# Data shown
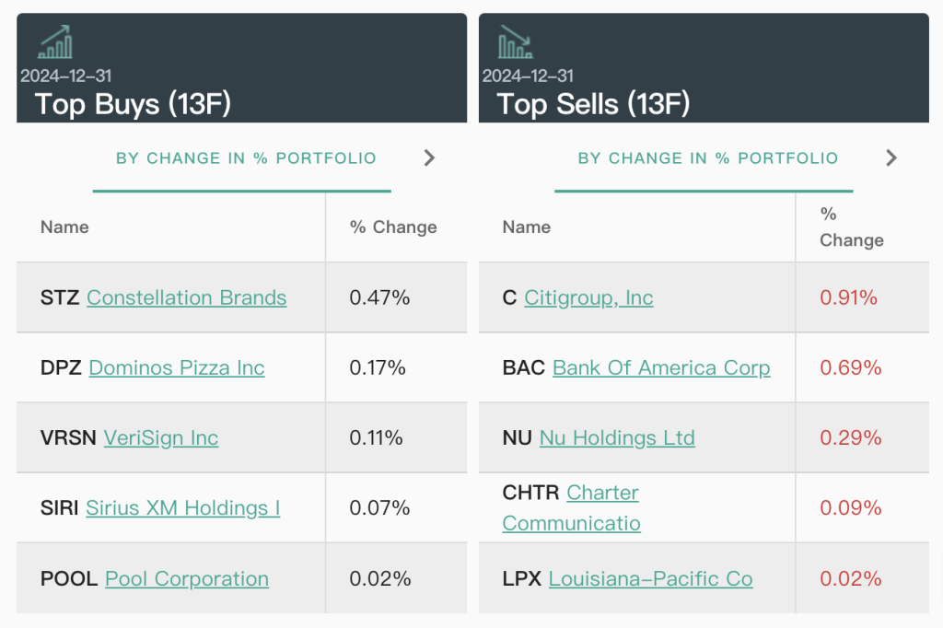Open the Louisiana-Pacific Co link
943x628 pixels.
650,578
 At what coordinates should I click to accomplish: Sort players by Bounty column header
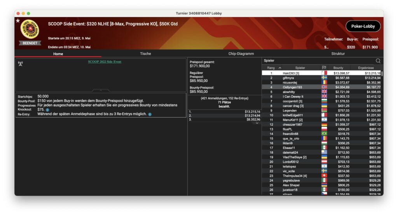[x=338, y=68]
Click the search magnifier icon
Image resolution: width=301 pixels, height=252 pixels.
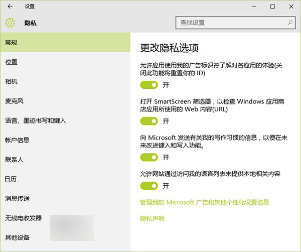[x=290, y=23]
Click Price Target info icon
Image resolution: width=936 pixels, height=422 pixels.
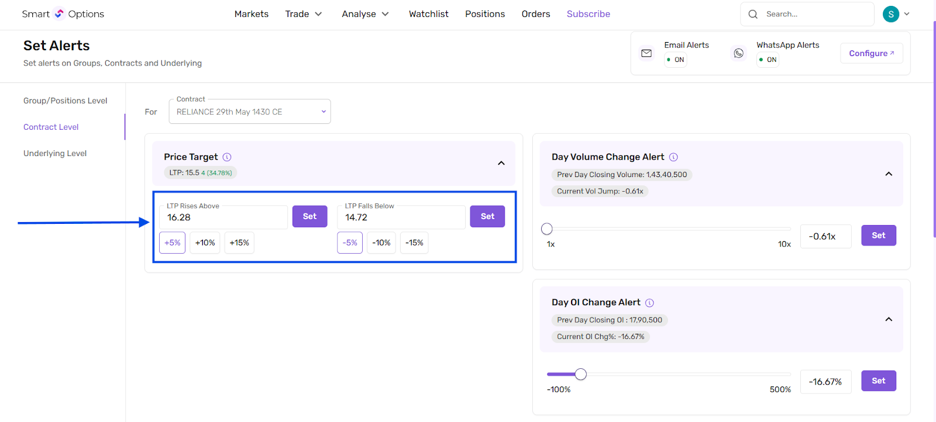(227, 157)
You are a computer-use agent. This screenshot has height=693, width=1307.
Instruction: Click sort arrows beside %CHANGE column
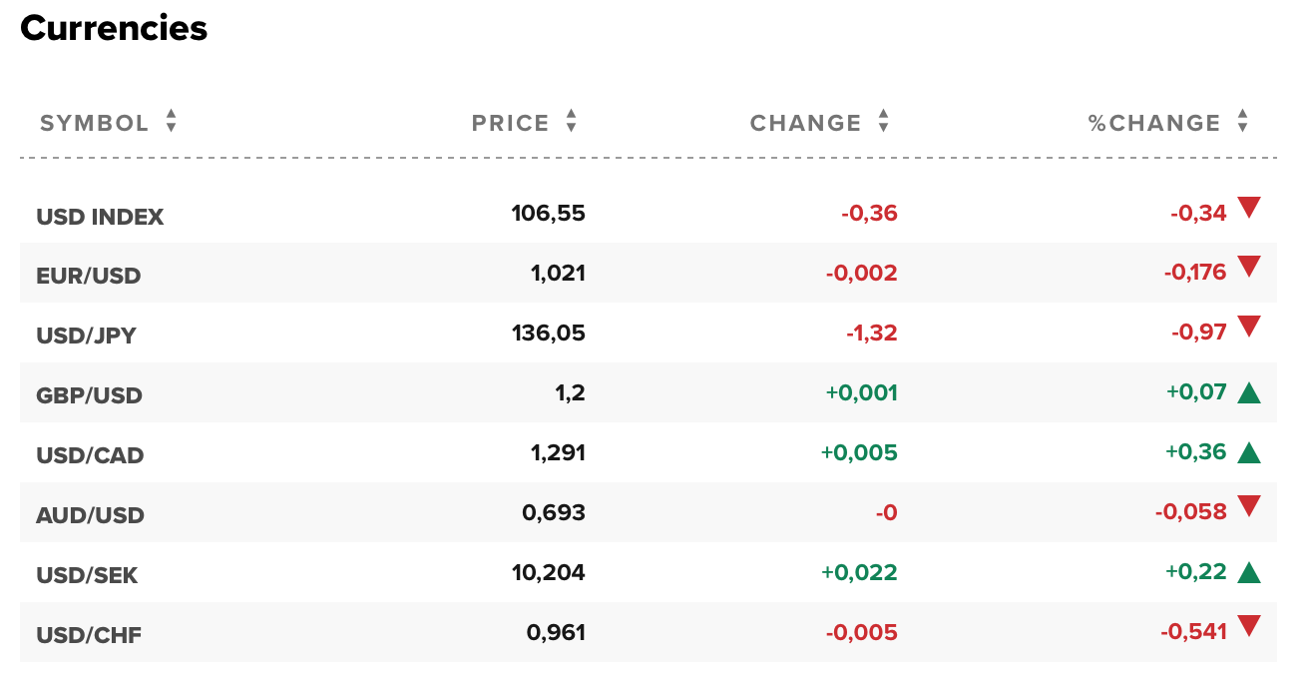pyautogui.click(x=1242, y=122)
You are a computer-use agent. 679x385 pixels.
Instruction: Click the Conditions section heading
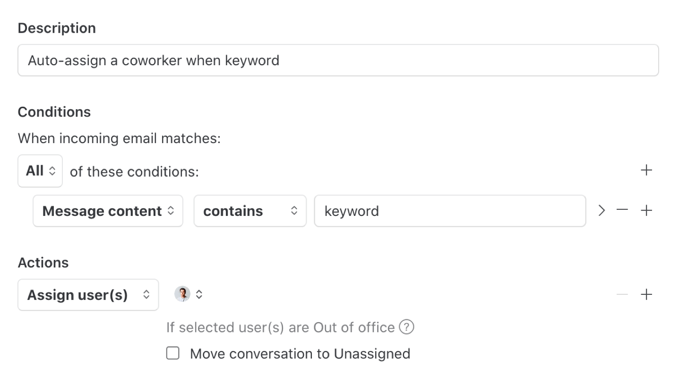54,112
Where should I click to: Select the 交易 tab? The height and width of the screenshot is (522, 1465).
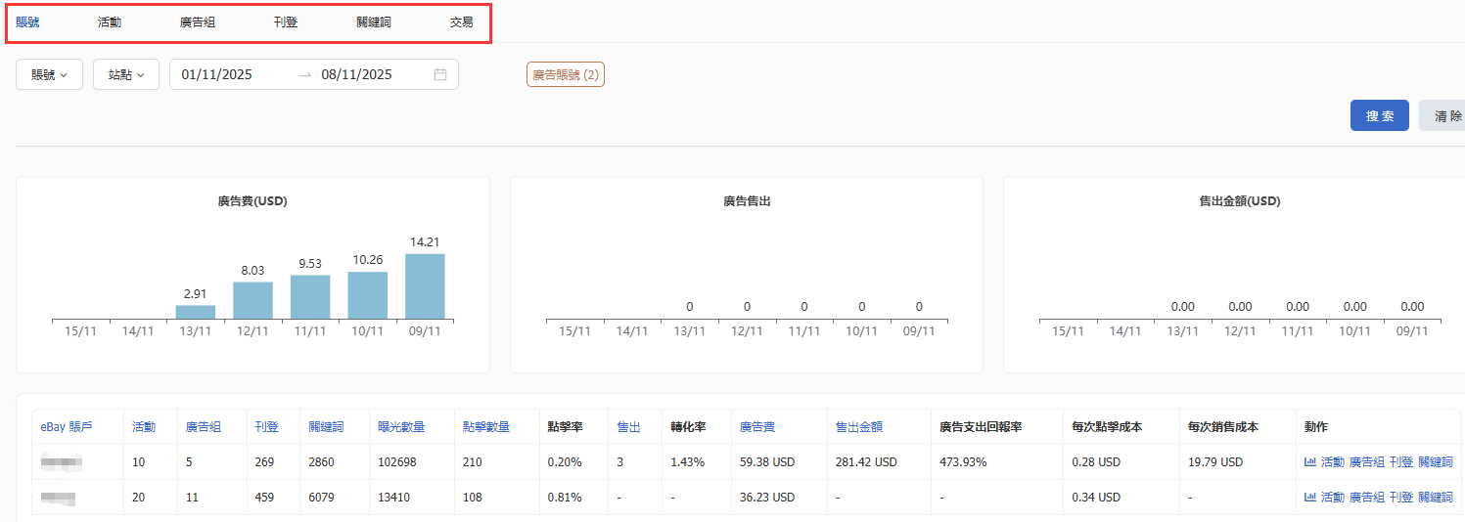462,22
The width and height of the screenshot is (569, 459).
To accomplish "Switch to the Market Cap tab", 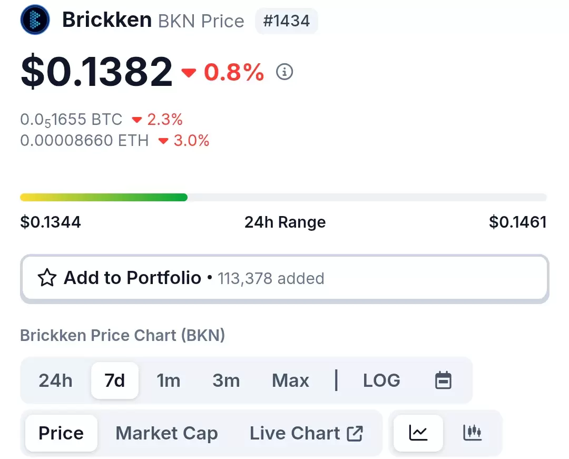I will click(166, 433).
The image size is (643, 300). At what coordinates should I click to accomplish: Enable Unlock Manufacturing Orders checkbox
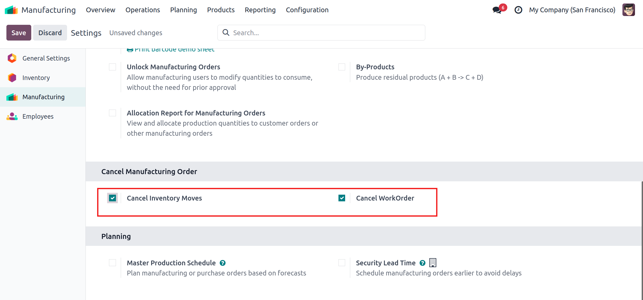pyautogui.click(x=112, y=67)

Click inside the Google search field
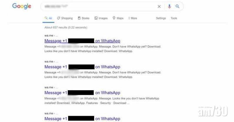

# Problem to solve
Quote the records from the line with "At what coordinates should I click to accomplish: Sort" up to and including the line with "pyautogui.click(x=1242, y=122)", leaving the pictures out of your answer.

# Solved problem
 At what coordinates should I click to accomplish: Sort players by Bounty column header
[x=338, y=68]
Click the search magnifier icon
Image resolution: width=301 pixels, height=252 pixels.
[x=290, y=23]
Click Price Target info icon
Image resolution: width=936 pixels, height=422 pixels.
(227, 157)
You are a computer-use agent. This screenshot has height=693, width=1307.
Instruction: Click sort arrows beside %CHANGE column
pyautogui.click(x=1242, y=122)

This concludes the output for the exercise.